Second, what is one of the most popular tropes in the land right now? Answer: Attacking “white monopoly capital,” which for obvious reasons is interchangeable, mutatis mutandis, with “apartheid looting” (where do you think the whites got the money from?). What is white monopoly capital? It means that the nasty white okes own everything in the land – and wield this power. Now, according to my research, white South Africans own about 24 percent of the JSE, directly or indirectly, which is less than the 26 percent owned by either black South Africans or the government through The Public Investment Corporation. But, hey, facts are colonialist nonsense. It’s also extremely useful to have a new, 21st century version of the “swart gevaar” or “rooi gevaar.”

And who likes to use this handy trope a great deal? Answer: mainly it’s the Zuptas, which is shorthand for the Zuma clique and all those who want to be allowed to dive into the feeding troughs without being bothered by such codswallop as the laws, corporate ethics, international financial mores (is that an oxymoron?) and investment practices, accountability, and plain common sense. E.g., it doesn’t generally work to appoint someone who knows sweet Fanny Adams about finance as the minister thereof nor should anyone but the president be offering jobs to senior government officers.
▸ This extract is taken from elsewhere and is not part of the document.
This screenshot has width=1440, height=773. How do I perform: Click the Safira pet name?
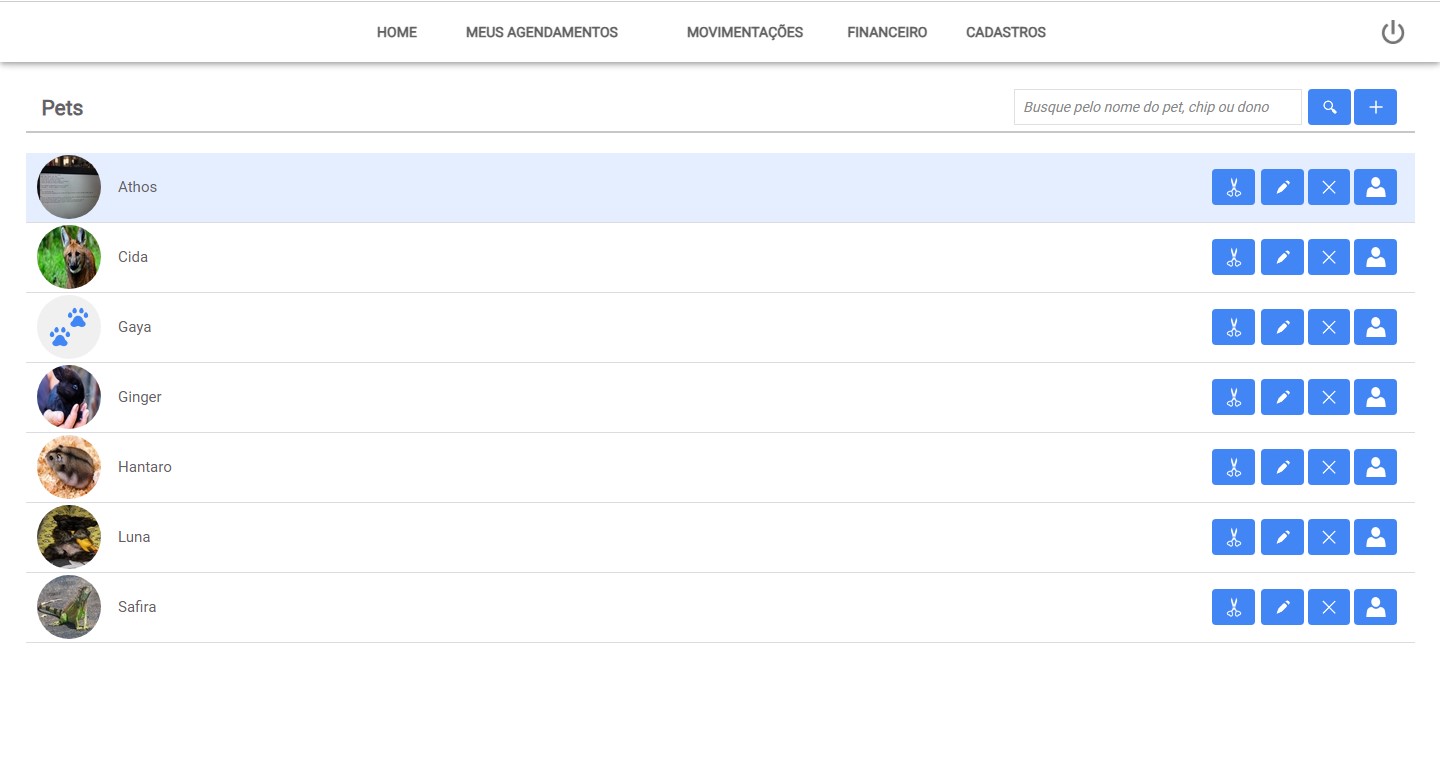click(137, 607)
And who has been thrown into the “white monopoly capital” laager, whether they like it or not? Well, because he apparently had the audacity to insist on fiscal discipline, Gordhan has – and so have many others whom you might not expect to see there. As Rob Rose tells us: “Mkhwebane conveniently manages to weave all the Guptas’ [and, funnily enough, Zuma’s] bogeymen into one neat package. So, the report accuses Trevor Manuel, Thabo Mbeki and Tito Mboweni of ‘unconstitutional behaviour’ for ignoring a 1997 report prepared for government by shadowy [sic] intelligence operation Ciex.”

But never mind Mbeki and Mboweni; who else gets tarred with the “white monopoly capital” brush these days and what’s he doing at the moment? Well, blow me down with a feather: it’s the bullock-befriending ex-trade unionist, one Cyril Ramaphosa, who happens to be running for the ANC presidency – not a pursuit looked on with happiness by the Zuptas and all who sail in her (so to speak).

So, you see, Mkhwebane’s provisional report on the SARB boetiebaantjie was ostensibly a stroke of genius – a public relations coup. In one fell swoop, she seemed to fill the shoes of Madonsela while diverting the country from present pressing issues of corruption (state capture report?); she appealed to the populists (dastardly white men should be called to account; “apartheid looting”); she appealed to the Zupta clique and its followers (“white monopoly capital” at it again); and for good measure, she gave Ramaphosa a little kick in the tuchis.

If I didn’t know better, I’d think Mkhwebane’s move was planned by one of those allegedly brilliant spin doctors from England or maybe even Donald Trump’s campaign manager. Or maybe Russia’s FSB (Federal Security Service). Or maybe a smarty-pants who hangs out in Pretoria or Johannesburg.

One problem though: Mkhwebane has cocked it up and at the same time revealed who and what she is and who calls her shots. That’s why she is clearly very bad news.

* In 1996, Jeremy Gordin, Benjamin Trisk and Bob Aldworth wrote The Infernal Tower: The damage to people, careers and reputations in corporate South Africa (Contra Press, Johannesburg), about the Absa/Bankorp lifeboat and related matters.